«Fu il sole caldo a riva o fu il vento sulla vela?». Così una settantesca canzone di chiesa blaterava, ipotizzando le motivazioni che avevano spinto i discepoli a credere a Gesù. Ma forse è vero che, in un ritiro spirituale, Dio ci parla anche servendosi della nostra distrazione e del nostro stordimento.
Quando infatti padre Fabrizio ci predicava gli esercizi, la mia mente non pensava che a san Miro. Chi è san Miro?!?! San Miro è colui del quale padre Fabrizio, nel suo ritiro, senza saperlo, stava parlando.
«Che fai qui, Elia?» (1Re 19,13). Benedetto Giovio in una sua elegia latina, registrata dagli Acta sanctorum, parla di san Miro come di un “secondo Elia”, che ha il potere di volgere il cielo alle nubi di pioggia. Ma Miro è anche l’eremita che vive nella grotta sul monte e lì incontra Dio, come Elia, nel silenzio di una brezza leggera.

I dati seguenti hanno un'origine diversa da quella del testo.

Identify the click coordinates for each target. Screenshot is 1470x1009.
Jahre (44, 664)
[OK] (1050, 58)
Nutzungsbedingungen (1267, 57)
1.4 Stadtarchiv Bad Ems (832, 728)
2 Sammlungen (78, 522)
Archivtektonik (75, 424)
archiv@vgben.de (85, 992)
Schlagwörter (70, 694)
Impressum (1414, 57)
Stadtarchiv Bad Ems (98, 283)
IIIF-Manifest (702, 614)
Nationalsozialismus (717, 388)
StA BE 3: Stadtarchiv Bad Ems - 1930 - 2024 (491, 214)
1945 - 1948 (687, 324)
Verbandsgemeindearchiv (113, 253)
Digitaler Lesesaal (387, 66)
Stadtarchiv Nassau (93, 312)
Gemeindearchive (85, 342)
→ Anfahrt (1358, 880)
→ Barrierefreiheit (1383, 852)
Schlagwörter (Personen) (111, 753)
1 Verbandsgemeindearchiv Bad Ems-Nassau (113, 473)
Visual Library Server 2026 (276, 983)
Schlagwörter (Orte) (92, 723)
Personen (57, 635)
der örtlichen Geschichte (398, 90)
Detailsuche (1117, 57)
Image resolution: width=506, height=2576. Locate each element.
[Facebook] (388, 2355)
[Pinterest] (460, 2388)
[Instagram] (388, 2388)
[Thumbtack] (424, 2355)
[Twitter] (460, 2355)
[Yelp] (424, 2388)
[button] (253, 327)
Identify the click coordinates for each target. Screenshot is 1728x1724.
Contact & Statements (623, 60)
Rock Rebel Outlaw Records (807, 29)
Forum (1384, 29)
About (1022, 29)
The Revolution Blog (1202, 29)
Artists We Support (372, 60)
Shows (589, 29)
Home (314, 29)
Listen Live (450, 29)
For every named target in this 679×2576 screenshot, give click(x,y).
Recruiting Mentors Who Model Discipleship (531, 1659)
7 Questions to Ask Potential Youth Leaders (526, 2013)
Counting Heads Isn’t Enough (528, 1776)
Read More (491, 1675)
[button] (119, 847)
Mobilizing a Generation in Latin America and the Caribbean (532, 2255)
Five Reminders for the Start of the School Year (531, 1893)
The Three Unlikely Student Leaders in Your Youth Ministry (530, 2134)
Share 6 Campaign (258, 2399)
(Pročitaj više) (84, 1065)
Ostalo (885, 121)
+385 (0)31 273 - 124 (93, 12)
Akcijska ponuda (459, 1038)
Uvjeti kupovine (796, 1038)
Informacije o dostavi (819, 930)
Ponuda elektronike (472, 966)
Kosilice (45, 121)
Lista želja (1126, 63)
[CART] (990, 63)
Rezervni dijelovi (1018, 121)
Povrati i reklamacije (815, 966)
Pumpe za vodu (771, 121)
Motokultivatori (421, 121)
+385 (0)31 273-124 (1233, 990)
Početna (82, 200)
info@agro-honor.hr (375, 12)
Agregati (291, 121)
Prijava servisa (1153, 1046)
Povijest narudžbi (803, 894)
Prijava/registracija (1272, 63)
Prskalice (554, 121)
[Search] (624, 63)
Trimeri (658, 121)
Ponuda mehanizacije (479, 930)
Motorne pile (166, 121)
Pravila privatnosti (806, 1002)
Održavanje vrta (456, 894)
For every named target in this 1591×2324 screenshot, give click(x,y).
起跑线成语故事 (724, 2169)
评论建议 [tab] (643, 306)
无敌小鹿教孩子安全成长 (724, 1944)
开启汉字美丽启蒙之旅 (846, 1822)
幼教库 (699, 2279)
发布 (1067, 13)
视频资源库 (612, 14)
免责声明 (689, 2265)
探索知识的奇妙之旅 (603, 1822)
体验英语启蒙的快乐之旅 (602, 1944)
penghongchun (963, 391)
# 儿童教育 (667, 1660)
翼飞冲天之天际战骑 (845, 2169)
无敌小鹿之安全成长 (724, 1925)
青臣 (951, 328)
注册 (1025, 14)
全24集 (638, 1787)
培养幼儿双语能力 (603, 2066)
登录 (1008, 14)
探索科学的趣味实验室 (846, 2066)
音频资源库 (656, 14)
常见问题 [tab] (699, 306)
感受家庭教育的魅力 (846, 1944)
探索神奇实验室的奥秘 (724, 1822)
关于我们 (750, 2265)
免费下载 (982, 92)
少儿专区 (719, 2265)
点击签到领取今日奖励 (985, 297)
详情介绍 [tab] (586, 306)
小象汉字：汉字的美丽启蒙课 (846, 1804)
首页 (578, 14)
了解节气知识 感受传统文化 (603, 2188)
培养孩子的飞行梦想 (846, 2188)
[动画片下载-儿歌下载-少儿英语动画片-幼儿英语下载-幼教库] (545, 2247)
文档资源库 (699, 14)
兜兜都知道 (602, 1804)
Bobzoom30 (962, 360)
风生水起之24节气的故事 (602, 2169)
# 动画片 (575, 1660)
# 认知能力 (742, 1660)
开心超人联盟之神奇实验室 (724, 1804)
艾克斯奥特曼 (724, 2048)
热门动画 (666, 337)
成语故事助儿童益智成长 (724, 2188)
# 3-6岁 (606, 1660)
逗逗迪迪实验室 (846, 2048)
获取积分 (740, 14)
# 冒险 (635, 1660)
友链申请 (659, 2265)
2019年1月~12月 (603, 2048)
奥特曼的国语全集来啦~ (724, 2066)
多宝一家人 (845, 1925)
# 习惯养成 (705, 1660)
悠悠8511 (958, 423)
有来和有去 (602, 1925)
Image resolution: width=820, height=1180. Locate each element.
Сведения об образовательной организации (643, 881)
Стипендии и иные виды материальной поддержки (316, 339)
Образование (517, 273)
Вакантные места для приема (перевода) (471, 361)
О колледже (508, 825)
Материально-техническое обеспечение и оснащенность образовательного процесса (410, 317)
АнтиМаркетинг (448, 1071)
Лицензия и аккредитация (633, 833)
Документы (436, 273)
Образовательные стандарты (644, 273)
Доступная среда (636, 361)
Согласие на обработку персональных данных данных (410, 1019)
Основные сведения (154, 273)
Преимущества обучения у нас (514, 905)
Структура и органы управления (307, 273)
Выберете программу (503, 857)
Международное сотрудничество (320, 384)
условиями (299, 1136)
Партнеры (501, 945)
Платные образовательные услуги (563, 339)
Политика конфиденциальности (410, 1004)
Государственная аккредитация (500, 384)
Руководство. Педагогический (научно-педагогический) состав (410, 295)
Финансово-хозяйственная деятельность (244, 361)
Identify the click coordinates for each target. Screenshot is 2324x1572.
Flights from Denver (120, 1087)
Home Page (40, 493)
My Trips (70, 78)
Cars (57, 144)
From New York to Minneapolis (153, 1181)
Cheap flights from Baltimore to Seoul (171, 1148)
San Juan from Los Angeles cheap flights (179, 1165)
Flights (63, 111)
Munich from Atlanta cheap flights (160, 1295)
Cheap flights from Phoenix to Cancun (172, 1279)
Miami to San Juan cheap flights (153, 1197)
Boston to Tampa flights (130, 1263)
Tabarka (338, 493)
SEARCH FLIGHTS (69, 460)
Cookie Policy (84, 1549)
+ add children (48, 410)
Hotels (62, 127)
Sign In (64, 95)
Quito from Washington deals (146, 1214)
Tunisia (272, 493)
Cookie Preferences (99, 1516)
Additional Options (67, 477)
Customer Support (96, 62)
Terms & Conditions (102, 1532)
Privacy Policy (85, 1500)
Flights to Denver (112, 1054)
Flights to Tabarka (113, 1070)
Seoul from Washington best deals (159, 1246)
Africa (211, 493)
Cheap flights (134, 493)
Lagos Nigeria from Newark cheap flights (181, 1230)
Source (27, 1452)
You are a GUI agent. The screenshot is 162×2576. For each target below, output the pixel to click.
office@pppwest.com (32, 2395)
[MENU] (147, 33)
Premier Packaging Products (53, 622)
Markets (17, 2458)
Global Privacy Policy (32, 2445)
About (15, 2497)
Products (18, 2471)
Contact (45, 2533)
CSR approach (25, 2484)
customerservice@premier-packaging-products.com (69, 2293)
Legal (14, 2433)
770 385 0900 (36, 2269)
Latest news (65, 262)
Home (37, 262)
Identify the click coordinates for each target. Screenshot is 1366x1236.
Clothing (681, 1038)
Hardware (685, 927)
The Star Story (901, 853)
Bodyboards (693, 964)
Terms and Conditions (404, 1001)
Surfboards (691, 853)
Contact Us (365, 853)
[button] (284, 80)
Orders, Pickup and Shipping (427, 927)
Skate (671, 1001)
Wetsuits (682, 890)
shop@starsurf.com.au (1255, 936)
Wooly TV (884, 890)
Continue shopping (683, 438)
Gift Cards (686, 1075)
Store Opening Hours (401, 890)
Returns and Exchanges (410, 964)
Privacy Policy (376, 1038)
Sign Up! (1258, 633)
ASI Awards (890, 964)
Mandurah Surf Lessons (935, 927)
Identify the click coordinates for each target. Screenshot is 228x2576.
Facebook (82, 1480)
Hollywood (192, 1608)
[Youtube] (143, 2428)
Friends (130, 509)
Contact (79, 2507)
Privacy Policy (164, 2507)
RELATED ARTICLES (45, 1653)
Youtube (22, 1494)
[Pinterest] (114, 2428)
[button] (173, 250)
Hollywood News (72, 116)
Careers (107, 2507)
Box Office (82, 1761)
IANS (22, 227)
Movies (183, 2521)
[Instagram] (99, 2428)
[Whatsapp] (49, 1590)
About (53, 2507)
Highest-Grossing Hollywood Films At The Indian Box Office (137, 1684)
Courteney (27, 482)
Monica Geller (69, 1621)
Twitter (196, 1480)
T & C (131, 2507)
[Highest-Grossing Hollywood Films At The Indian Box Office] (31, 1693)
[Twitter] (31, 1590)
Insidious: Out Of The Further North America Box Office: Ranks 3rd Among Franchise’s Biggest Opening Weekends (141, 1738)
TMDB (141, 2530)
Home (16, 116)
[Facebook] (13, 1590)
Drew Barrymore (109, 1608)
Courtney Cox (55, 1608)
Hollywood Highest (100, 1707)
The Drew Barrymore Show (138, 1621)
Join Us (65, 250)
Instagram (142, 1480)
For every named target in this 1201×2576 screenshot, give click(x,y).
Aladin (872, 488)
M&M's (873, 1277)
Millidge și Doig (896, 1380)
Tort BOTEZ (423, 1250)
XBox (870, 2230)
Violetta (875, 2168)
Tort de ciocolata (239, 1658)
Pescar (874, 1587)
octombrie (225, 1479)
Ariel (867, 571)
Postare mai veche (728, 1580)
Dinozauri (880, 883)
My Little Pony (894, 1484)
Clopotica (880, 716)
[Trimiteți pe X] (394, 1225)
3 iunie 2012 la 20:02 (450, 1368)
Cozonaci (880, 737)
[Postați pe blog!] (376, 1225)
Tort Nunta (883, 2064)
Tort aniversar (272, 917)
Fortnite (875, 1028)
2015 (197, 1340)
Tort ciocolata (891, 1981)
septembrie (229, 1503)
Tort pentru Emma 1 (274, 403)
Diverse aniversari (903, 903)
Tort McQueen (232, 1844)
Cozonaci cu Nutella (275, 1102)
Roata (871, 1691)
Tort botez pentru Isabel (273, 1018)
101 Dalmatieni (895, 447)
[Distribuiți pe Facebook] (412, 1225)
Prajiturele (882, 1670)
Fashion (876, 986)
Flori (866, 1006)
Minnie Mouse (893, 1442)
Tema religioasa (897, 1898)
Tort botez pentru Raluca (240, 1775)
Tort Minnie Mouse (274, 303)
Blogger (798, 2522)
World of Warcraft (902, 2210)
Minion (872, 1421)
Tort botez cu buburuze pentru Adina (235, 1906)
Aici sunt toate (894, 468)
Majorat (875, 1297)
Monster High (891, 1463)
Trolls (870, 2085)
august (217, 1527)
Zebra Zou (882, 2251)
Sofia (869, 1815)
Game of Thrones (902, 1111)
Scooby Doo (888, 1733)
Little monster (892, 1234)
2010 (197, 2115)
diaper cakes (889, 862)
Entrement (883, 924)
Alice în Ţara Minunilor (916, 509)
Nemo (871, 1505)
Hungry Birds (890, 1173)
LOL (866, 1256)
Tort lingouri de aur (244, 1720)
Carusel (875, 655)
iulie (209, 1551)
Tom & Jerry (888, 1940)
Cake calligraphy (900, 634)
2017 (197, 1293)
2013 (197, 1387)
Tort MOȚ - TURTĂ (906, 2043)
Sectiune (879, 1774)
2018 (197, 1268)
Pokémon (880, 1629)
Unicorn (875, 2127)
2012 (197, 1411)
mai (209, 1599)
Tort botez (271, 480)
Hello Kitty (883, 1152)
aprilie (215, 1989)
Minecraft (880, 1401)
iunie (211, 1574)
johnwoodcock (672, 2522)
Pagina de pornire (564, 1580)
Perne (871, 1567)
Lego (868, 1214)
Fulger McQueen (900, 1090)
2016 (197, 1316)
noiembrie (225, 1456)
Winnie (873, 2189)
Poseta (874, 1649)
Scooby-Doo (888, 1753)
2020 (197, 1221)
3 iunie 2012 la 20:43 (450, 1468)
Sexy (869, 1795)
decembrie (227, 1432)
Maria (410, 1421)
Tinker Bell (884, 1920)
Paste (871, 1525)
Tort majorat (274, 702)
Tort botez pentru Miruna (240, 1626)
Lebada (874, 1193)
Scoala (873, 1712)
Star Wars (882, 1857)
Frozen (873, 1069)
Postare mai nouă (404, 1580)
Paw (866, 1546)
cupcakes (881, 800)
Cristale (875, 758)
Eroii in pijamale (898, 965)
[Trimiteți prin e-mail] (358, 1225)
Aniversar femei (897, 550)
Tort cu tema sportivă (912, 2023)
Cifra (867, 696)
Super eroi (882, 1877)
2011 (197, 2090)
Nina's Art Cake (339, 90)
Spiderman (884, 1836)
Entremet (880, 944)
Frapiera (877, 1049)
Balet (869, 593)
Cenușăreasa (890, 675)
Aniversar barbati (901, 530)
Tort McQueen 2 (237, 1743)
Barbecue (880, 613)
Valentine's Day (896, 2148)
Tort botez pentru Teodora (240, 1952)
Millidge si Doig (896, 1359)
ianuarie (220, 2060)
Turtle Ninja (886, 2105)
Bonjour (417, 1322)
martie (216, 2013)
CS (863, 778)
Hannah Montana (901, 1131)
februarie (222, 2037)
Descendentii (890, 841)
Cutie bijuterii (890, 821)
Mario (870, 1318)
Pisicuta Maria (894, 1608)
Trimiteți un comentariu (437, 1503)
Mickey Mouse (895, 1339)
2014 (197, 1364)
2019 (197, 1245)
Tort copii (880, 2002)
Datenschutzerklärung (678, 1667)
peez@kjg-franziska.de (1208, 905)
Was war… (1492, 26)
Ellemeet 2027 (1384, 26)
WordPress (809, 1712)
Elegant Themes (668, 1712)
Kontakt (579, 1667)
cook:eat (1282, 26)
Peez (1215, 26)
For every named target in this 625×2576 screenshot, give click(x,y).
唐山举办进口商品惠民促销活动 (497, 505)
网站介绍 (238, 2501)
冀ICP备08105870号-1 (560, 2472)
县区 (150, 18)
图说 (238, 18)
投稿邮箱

Il silenzio è ciò che si va a cercare nel deserto, nell’éremon, nella solitudine. E quando cala il silenzio dentro e intorno a noi, proprio allora la nostra anima comincia a popolarsi di voci amiche. Per questo l’eremo di san Miro è stato nei secoli meta di pellegrinaggi devoti, in cerca di un’armonia più profonda con il Creatore del nostro meraviglioso mondo e con questo suo amico. E qui risuona potente da parte di Dio un’altra grande domanda, che padre Fabrizio ci ha offerto: «Che cosa siete andati a vedere nell’eremo, nel deserto?» (Cfr. Mt 11,7).
Non venite a cercare, dice san Miro, il lusso della mondanità. Non venite a cercare qui uno che si piega al vento del secolo. No, ma uno che cerca l’eco immutabile dei millenni, la voce, sempre quella, che risuona nella roccia bagnata perennemente dal brivido: «Dio è amore» (1Gv 4,16).